# Tired of looking for deals



## jaywbigred (Aug 31, 2010)

If anyone sees any good deals on some Head Supershape Magnums (any year), let me know.

Same goes for a good, used Skier's Edge machine.


----------



## Puck it (Aug 31, 2010)

jaywbigred said:


> If anyone sees any good deals on some Head Supershape Magnums (any year), let me know.
> 
> Same goes for a good, used Skier's Edge machine.


 
Define good price? W or w/o bindings? and size?

Try ski universe.  They have a 170cm and 177cm for $599.


----------



## jaywbigred (Aug 31, 2010)

Puck it said:


> Define good price? W or w/o bindings? and size?
> 
> Try ski universe.  They have a 170cm and 177cm for $599.



I was thinking 170s. I've been seeing them in the mid to high sixes w/o bindings. That is a good price. Will check it out. Thanks for the tip!


----------



## Glenn (Aug 31, 2010)

Hit Brewfest this weekend Jay. All the ski shops on Rt. 100 will be having tent sales.


----------



## jaywbigred (Aug 31, 2010)

Glenn said:


> Hit Brewfest this weekend Jay. All the ski shops on Rt. 100 will be having tent sales.



Glenn, I am hating life right now bc I have to stay in Jerz for a wedding.

At least a beer loving buddy of mine is spending some time at our condo this weekend as a stop over on his drive back to Ohio from Acadia, and will get to partake. Nonskier though, so the sales will be lost on him.


----------



## Glenn (Sep 1, 2010)

I'll keep my eyes open for ya! I'll try to hit the sales before going to brewfest.


----------



## HD333 (Sep 1, 2010)

Glenn said:


> I'll keep my eyes open for ya! I'll try to hit the sales before going to brewfest.



I am sure hitting the sales before brewfest will save you a few bucks, much easier to justify an "extra anything" when you have a nice beer buzz going.


----------



## Glenn (Sep 1, 2010)

HD333 said:


> I am sure hitting the sales before brewfest will save you a few bucks, much easier to justify an "extra anything" when you have a nice beer biz going.



I worked at a ski shop during my college breaks. A few of the guys there had stories of people coming in a day or two after a big purchase. "Listen...I'm really sorry...but I don't really remember much of this...mind if I return it?" The shop usually let them. 

I dealt with a guy once that was pretty lit. I was explaining these new fangled "shaped" skis. You would have thought I was showing him how I could create endless engery with cold fusion. "no way mannnnnn. Wooooooow!"  :lol:


----------



## jaywbigred (Sep 1, 2010)

Glenn said:


> I dealt with a guy once that was pretty lit. I was explaining these new fangled "shaped" skis.
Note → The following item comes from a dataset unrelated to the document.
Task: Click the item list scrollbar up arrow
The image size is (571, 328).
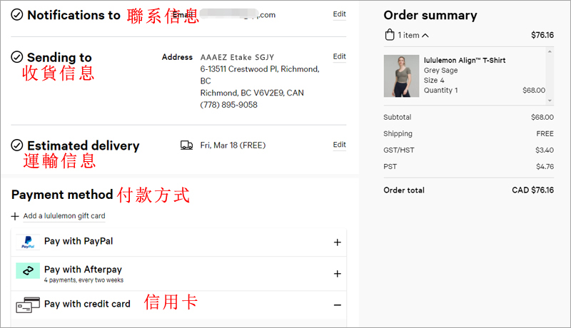Action: click(550, 51)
You would have thought I was showing him how I could create endless engery with cold fusion. "no way mannnnnn. Wooooooow!"  :lol:



Hahaha. You mean "new fangled 'parabolic' skis", no?


----------



## DiscountSkis (Sep 10, 2010)

If you are into Indy skis you can get Awesome quality for way cheaper than name brand skis. Check out the Bluehouse Skis on www.factorydirectskis.com.  They are great skis!  Some have received awards and they are WAY cheaper than name brands and are backed by a great warranty.  Worth a look at least!


----------



## bigbog (Sep 10, 2010)

...another indie (Fat-ypus's B-Nasty)
Fat-ypus B-Nasty
..a little on the expensive side..


----------